If a PDF document contains text content on any page, the web service will refuse to run character recognition again. If, however, a value of "true" is passed for this option, all the pages in the document will be considered individually and character recognition will be run on all pages that do not contain text (layers) so that a new layer with text will be generated for them.

 

imageDpi (default: 200)

Used to set the minimum resolution images will be embedded with in resulting PDF documents. When a value of 0 is set for this parameter, the images shall be embedded using resolutions and dimensions as close as possible to the original source images.

 

jpegQuality (default: 75)

A percentage that sets the compression ratio and influences the quality of JPEG images, that shall be embedded in resulting PDF documents. Higher values will result in less compressed images of higher quality.

 

outputFormat (default: "pdf")

Different output formats can be created during character recognition. Generally, the document is generated as a PDF document, but the output can also be as an ASCII document or an XML document if desired (HOCR).

text = Text

hocr = XML (hOCR)

pdf = PDF

 

normalizePageRotation (Default: false)

If "true", then, for the recognition of a rotated text, the system will attempt to rotate the page in such a way that the text in the document will not appear to be rotated and will be shown “upright.”

 

failOnWarning (Default: false)

If "true”, character recognition will fail even in the event of warnings that do not prevent recognition, but that make it very unlikely for a meaningful result to be generated.

 

page element

 

If images are converted to PDF documents during the character recognition process, the size of the page will be computed based on the size of the image and the DPI resolution.
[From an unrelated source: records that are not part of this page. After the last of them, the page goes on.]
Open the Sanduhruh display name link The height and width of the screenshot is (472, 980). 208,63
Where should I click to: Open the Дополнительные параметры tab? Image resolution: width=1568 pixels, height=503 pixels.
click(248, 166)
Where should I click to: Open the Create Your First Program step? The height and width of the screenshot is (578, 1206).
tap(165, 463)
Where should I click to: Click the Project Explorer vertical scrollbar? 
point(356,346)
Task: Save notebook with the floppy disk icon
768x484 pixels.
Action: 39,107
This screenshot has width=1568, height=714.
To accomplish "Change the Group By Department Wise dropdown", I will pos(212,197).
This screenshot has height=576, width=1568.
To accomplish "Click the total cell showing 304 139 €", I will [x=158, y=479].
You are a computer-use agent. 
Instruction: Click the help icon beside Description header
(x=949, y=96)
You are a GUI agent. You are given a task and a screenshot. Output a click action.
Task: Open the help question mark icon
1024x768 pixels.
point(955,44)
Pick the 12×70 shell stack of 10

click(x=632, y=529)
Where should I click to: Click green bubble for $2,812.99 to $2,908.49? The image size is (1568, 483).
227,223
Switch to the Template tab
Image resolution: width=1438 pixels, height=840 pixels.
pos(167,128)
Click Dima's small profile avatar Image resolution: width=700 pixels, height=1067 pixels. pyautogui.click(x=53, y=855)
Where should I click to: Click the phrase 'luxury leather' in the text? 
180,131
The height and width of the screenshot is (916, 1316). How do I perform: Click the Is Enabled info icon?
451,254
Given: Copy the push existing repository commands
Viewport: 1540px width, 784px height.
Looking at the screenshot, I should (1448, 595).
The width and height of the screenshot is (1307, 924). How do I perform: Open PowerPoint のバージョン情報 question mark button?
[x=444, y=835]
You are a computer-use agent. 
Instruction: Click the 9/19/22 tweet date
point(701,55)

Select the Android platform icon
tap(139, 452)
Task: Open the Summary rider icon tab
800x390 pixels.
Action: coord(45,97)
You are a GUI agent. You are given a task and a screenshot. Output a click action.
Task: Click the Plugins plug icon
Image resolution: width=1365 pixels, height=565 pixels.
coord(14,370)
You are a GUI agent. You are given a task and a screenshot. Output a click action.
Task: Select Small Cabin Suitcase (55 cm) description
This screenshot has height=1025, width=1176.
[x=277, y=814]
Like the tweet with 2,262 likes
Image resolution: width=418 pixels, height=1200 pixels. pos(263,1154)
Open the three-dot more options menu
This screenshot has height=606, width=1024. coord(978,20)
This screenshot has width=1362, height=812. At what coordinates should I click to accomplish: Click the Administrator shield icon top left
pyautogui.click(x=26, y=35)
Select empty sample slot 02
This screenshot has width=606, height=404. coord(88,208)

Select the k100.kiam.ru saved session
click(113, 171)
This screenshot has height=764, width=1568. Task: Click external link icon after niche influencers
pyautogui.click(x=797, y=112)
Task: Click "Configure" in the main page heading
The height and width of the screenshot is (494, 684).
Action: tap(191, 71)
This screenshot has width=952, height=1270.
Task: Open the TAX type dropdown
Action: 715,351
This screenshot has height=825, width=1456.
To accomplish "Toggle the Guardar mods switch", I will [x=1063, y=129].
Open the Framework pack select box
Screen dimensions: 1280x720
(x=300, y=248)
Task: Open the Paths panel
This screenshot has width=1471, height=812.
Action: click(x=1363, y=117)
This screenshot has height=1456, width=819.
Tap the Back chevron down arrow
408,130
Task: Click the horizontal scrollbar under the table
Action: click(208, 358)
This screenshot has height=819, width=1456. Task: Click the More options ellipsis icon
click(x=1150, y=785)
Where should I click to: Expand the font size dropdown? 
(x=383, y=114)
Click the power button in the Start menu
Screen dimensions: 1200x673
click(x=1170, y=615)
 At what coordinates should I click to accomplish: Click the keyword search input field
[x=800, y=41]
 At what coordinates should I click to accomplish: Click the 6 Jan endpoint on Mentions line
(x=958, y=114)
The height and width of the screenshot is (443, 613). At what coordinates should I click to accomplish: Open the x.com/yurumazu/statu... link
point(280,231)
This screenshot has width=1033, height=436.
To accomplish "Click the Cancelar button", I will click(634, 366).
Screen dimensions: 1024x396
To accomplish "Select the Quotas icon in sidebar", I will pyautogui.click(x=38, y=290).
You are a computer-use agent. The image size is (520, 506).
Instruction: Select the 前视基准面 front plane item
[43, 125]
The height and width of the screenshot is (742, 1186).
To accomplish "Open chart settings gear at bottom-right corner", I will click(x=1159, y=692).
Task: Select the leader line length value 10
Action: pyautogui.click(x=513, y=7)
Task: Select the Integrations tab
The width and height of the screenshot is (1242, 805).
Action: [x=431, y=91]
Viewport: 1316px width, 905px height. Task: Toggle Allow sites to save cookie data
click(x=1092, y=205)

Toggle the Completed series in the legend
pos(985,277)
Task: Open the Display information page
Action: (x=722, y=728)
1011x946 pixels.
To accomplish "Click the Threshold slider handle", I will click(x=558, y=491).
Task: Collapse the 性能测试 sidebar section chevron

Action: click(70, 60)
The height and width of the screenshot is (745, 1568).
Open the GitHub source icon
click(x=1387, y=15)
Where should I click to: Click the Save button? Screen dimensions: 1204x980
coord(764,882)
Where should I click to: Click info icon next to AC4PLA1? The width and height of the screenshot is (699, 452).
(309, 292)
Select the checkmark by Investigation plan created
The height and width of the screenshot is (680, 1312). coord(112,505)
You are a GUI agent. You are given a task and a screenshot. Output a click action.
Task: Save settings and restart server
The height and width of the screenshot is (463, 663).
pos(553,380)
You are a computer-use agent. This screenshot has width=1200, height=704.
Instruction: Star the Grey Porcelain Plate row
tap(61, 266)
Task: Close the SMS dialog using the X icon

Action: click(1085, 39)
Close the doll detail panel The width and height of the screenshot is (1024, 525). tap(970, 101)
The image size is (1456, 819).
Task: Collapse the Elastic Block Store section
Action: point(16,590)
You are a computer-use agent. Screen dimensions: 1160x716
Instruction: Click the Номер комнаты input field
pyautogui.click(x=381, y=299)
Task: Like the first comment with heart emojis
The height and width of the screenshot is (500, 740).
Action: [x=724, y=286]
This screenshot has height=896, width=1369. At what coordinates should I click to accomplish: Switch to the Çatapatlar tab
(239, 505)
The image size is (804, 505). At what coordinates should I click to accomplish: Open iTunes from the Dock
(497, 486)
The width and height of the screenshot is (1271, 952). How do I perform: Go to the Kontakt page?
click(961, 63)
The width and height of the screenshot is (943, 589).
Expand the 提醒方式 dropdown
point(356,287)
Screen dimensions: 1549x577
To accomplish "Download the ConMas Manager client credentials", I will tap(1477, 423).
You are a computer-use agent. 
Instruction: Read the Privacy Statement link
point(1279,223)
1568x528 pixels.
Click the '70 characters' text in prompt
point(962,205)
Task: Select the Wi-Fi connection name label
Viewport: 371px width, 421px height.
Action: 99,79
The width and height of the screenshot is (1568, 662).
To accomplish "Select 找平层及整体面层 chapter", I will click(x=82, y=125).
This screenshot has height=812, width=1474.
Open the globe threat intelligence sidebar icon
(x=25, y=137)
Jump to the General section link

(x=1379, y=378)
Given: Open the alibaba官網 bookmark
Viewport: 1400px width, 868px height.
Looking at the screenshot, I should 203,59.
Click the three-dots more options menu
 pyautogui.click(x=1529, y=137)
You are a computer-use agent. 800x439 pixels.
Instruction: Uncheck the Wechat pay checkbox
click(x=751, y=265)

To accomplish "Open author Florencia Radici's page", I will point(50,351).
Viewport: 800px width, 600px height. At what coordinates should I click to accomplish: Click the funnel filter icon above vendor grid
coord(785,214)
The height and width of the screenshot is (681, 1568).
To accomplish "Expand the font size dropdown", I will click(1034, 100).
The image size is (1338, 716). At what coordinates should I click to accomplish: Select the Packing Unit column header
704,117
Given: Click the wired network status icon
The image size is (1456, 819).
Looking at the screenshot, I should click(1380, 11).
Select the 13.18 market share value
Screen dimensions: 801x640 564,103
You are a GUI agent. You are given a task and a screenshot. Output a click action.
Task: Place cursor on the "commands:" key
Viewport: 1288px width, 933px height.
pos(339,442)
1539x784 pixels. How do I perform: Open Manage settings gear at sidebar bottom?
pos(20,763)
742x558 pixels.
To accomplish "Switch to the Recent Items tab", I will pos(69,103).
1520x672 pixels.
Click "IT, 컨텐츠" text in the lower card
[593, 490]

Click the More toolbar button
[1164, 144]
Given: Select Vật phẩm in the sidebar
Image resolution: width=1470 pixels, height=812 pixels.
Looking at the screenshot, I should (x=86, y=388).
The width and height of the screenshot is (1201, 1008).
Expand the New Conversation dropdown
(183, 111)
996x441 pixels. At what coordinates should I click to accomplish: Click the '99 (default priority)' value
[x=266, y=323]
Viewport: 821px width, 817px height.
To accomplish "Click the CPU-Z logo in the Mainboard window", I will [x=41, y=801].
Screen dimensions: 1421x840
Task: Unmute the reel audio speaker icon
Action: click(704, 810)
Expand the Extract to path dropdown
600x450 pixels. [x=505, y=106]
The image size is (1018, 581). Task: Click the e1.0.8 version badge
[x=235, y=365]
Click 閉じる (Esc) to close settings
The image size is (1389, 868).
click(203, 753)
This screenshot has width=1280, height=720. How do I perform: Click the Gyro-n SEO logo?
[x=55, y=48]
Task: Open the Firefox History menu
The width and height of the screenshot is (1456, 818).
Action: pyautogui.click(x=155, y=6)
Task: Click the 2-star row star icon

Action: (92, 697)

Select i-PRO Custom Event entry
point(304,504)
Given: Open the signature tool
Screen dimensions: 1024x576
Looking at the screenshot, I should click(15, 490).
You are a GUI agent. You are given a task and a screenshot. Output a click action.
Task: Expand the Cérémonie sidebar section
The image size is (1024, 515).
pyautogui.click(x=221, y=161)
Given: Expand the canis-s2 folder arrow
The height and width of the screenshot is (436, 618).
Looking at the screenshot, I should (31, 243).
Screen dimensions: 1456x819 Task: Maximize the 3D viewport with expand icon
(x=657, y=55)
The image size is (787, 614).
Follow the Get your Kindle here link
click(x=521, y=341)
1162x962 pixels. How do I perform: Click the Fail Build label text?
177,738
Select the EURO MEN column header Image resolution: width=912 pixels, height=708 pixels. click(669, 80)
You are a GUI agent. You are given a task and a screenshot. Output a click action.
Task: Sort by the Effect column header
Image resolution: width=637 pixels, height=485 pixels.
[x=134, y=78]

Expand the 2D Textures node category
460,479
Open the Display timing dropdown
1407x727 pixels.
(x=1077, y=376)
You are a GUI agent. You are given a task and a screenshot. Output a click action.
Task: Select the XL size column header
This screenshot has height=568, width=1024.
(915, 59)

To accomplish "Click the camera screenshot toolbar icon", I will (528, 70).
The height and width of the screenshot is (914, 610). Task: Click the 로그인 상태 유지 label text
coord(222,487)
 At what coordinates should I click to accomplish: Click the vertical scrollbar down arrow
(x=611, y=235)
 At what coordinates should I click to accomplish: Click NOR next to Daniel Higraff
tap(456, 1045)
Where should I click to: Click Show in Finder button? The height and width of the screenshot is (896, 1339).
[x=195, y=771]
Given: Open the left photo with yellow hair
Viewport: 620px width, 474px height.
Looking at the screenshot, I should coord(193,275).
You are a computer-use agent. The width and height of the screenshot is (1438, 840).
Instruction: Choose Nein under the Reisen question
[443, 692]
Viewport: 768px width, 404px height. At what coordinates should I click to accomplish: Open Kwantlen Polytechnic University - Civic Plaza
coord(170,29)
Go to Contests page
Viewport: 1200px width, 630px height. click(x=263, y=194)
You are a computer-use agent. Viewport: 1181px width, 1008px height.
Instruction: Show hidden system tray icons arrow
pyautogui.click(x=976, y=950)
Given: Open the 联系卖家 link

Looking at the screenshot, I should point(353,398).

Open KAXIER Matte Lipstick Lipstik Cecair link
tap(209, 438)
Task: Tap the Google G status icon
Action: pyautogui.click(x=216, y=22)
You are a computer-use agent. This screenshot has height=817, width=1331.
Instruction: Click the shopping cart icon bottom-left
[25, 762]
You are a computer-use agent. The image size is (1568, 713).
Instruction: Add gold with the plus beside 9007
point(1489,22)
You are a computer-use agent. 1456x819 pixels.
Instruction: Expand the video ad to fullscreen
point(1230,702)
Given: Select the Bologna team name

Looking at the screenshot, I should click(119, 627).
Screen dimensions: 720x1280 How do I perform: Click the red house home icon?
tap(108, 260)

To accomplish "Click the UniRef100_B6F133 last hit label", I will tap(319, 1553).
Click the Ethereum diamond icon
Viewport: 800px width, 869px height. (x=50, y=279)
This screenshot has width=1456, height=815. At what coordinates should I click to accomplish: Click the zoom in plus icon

This element can be used to specify a custom page size instead.

 

<page width="210"
    height="297"
    metrics="mm"/>
 

"page": {
"width": 210,
"height": 297,
"metrics": "mm"
}

 

width (default: 210)

height (default: 297)

Height and width of the page in the PDF document.

 

metrics (default: "mm")

Unit for the page size arguments.

mm = Millimetres

 

 

pdfa element

 

You can use the parameter structure described for the PDF/A service and insert it into the element.

 

<pdfa>
     ...
</pdfa>

"pdfa":{
     ...
},

 

hint

If this element is set, the "Pdfa" web service will be called automatically after the conversion.